The EBRD has provided a US$196.5mn loan to upgrade a road linking Kazakhstan and Uzbekistan.

The project is part of the ongoing upgrade of the Western Europe-Western China highway, which will connect western China with Russia by 2015. The loan was made to the Kazakh government.

This 62km section will connect Shymkent with the Uzbek border, down as far as the capital Tashkent. Tashkent, formerly the third largest city in the Soviet Union, is an economic hub and a vital trade route for Kazakhstan, the world’s largest landlocked country. It will facilitate more efficient trade flows of goods, particularly agricultural.

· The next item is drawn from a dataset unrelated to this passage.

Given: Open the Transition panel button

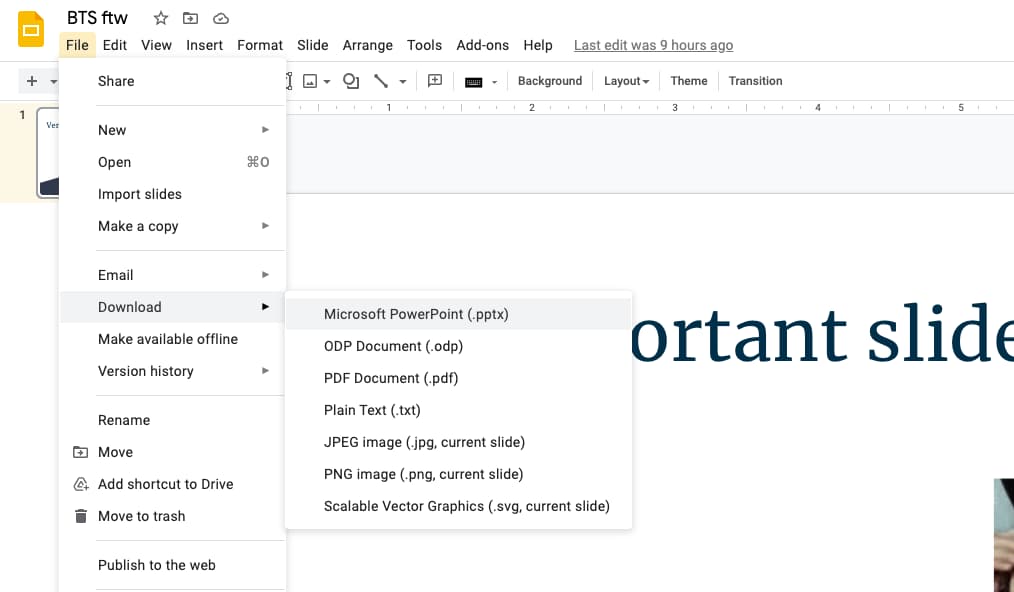Looking at the screenshot, I should 755,81.
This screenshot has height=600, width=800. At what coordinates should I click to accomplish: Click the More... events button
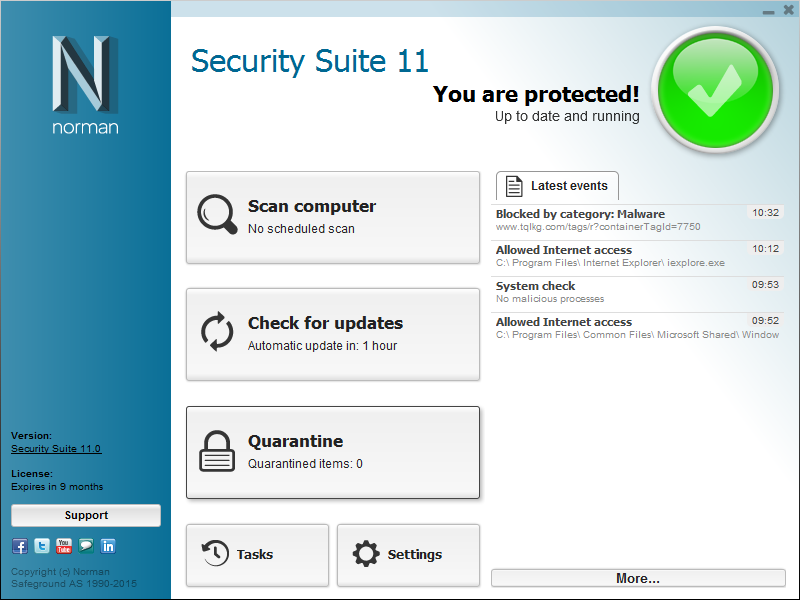[x=638, y=578]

Thomas Maier, the EBRD’s director for infrastructure, tells GTR that the Kazakh government has “invested significant time and resources modernising the transportation network” and that the Shymkent-Uzbek stretch of highway is a “small piece in a much larger jigsaw”.

He adds: “We know from experience elsewhere that well-functioning transport corridors generate their own economic dynamics, in terms of light industrial, service and logistics sectors. The investment will make Kazakhstan a more attractive bridge between China, Russia and Europe.”

The finance for the Western China-Western Europe highway has come exclusively from international finance institutions (IFIs), such as the EBRD, the European Investment Bank, the Asian Development Bank and the Islamic Development Bank.

But Maier confirms to GTR that there are transport projects on the horizon in which he expects the private sector to take an important role. He explains: “The government is also looking at the possibility of public-private partnerships (PPPs) in Kazakhstan, particularly around Almaty which is the economic centre.

“We’re working with the government to structure and bring to the market a PPP solution for a bypass road. As you can see from the Bosporus Tunnel [the funding for which the EBRD helped co-ordinate with the private sector last year] and the St Petersburg bypass motorway, we would expect the private sector to take an important role.”

Previous attempts at PPPs have failed in Kazakhstan, due to incompatible legal frameworks. Maier is confident, however, that structural and regulatory reforms within the country will encourage the international construction and finance communities to take further risk in Kazakhstan.